■ Exercise:
The whole of the data, every line, should come back exactly the same.

■ Records shown:
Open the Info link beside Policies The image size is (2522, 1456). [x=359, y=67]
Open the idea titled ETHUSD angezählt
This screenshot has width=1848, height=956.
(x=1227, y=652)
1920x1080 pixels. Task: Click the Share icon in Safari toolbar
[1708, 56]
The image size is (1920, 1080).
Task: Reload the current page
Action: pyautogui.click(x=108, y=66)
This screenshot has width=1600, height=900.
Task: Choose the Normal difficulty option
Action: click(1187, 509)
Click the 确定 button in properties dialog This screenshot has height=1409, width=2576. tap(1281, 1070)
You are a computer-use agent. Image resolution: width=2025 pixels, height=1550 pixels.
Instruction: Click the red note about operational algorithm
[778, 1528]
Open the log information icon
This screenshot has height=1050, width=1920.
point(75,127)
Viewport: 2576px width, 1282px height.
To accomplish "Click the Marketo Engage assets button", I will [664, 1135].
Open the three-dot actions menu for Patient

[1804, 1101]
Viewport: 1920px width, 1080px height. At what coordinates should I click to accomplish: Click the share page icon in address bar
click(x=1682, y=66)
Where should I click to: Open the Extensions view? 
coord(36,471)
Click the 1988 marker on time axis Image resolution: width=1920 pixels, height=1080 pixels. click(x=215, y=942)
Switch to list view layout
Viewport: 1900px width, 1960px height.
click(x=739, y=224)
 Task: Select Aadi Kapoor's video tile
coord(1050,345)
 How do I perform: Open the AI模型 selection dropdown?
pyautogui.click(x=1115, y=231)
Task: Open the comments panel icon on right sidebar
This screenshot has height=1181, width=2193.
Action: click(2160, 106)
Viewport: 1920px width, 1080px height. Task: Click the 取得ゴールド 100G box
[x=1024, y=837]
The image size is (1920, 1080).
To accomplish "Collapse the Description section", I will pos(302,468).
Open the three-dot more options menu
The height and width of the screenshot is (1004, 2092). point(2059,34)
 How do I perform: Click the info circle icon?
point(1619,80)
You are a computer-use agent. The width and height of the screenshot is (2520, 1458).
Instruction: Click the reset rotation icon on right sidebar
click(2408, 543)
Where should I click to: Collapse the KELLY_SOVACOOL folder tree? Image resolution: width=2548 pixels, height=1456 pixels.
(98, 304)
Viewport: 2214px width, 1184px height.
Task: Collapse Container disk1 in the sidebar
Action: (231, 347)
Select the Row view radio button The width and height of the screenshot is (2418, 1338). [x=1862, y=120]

■ Response to this task:
Open the Info link beside Policies The image size is (2522, 1456). [x=359, y=67]
Open the idea titled ETHUSD angezählt
This screenshot has width=1848, height=956.
(x=1227, y=652)
1920x1080 pixels. Task: Click the Share icon in Safari toolbar
[1708, 56]
The image size is (1920, 1080).
Task: Reload the current page
Action: pyautogui.click(x=108, y=66)
This screenshot has width=1600, height=900.
Task: Choose the Normal difficulty option
Action: click(1187, 509)
Click the 确定 button in properties dialog This screenshot has height=1409, width=2576. tap(1281, 1070)
You are a computer-use agent. Image resolution: width=2025 pixels, height=1550 pixels.
Instruction: Click the red note about operational algorithm
[778, 1528]
Open the log information icon
This screenshot has height=1050, width=1920.
point(75,127)
Viewport: 2576px width, 1282px height.
To accomplish "Click the Marketo Engage assets button", I will [664, 1135].
Open the three-dot actions menu for Patient

[1804, 1101]
Viewport: 1920px width, 1080px height. At what coordinates should I click to accomplish: Click the share page icon in address bar
click(x=1682, y=66)
Where should I click to: Open the Extensions view? 
coord(36,471)
Click the 1988 marker on time axis Image resolution: width=1920 pixels, height=1080 pixels. click(x=215, y=942)
Switch to list view layout
Viewport: 1900px width, 1960px height.
click(x=739, y=224)
 Task: Select Aadi Kapoor's video tile
coord(1050,345)
 How do I perform: Open the AI模型 selection dropdown?
pyautogui.click(x=1115, y=231)
Task: Open the comments panel icon on right sidebar
This screenshot has height=1181, width=2193.
Action: click(2160, 106)
Viewport: 1920px width, 1080px height. Task: Click the 取得ゴールド 100G box
[x=1024, y=837]
The image size is (1920, 1080).
To accomplish "Collapse the Description section", I will pos(302,468).
Open the three-dot more options menu
The height and width of the screenshot is (1004, 2092). point(2059,34)
 How do I perform: Click the info circle icon?
point(1619,80)
You are a computer-use agent. The width and height of the screenshot is (2520, 1458).
Instruction: Click the reset rotation icon on right sidebar
click(2408, 543)
Where should I click to: Collapse the KELLY_SOVACOOL folder tree? Image resolution: width=2548 pixels, height=1456 pixels.
(98, 304)
Viewport: 2214px width, 1184px height.
Task: Collapse Container disk1 in the sidebar
Action: (231, 347)
Select the Row view radio button The width and height of the screenshot is (2418, 1338). [x=1862, y=120]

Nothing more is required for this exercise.